Après 3 Western en tant que réalisateur : « L’Homme des hautes Plaines » (1973), « Josey Wales Hors la loi » (1976) et « Pale Rider » (1985), et un nombre incalculable en tant qu’acteur, y compris la série « Rawhide », Clint Eastwood, à l’aube de ses 62 ans, décide en 1991, de réaliser l’adaptation d’un scénario signé David Webb Peoples (Blade Runner) après que l’option détenue, au départ par Francis Ford Coppola fut arrivée à expiration. Cette histoire d’un ancien tueur devenu éleveur de porcs qui va refaire surface pour venger des prostituées, lui offre la possibilité de prendre le public à contrepied, mais également de jeter un regard, nostalgique et parfois sévère sur une carrière portée par un genre qui, au final, ne glorifiait pas, forcément, les bonnes personnes.

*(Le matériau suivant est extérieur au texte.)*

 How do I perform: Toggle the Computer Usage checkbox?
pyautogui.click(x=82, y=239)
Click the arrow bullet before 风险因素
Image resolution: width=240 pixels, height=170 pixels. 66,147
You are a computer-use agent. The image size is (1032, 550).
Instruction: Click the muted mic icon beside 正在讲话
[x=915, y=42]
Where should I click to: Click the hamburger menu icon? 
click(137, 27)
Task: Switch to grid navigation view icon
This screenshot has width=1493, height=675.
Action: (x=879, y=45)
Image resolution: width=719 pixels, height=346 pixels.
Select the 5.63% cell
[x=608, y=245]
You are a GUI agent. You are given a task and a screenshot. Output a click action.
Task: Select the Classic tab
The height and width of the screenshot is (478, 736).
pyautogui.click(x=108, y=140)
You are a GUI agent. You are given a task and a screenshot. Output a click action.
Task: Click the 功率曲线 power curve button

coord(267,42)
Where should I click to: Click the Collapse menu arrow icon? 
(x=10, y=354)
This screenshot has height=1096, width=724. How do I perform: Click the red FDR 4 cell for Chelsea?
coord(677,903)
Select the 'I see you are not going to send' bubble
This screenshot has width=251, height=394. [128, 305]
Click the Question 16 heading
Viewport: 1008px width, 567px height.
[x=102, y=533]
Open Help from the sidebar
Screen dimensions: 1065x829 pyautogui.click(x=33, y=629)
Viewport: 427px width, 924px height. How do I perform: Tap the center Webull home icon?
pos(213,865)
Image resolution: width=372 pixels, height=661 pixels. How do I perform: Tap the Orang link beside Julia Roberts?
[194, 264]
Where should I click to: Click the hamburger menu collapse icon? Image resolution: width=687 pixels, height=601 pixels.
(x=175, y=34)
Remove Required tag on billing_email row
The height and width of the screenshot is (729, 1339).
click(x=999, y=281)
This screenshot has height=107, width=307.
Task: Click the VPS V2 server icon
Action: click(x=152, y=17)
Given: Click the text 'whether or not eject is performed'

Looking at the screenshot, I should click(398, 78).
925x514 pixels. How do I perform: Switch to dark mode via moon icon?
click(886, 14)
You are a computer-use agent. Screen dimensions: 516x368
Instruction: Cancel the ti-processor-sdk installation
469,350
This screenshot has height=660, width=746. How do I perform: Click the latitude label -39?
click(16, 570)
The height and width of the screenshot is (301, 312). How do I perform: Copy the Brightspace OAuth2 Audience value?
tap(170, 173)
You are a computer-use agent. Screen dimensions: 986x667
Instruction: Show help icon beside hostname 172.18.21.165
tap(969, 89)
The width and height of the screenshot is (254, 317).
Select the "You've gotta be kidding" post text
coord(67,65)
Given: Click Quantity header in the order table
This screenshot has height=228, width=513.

Loin du film épique auquel nous pouvions nous attendre, Eastwood, filme un far west sombre, pluvieux et où la pauvreté, le sadisme et la violence sont omniprésents. Contrairement à ce qui se faisait dans le genre, le réalisateur pousse les curseurs, un cran au-dessus, en utilisant le cinémascope pour les grandes étendues, mais en contrejour, souvent à l’aube ou au crépuscule, comme pour mieux imager ce qu’est devenu le western à l‘orée des années 90, mais aussi pour mieux se concentrer sur les personnages et cette peinture radicale qu’il va proposer. Ici les hommes ne sont pas des enfants de cœur et ces fameux « Chasseurs de Primes », ne se révèlent finalement que des assassins, qui n’hésitent pas à tirer dans le dos pour obtenir un gain. Toutefois, le camp adverse n’est pas non plus en odeur de sainteté, puisque la lâcheté et la violence font surface dés que cela semble possible. Il y a le sheriff violent, le tenancier de saloon qui ne voit en ses prostituées que des revenus complémentaires, mais rarement des êtres humains, et bien sûr, le reste de la population qui se pose en spectateur de peur de ne pas être dans le bon camp.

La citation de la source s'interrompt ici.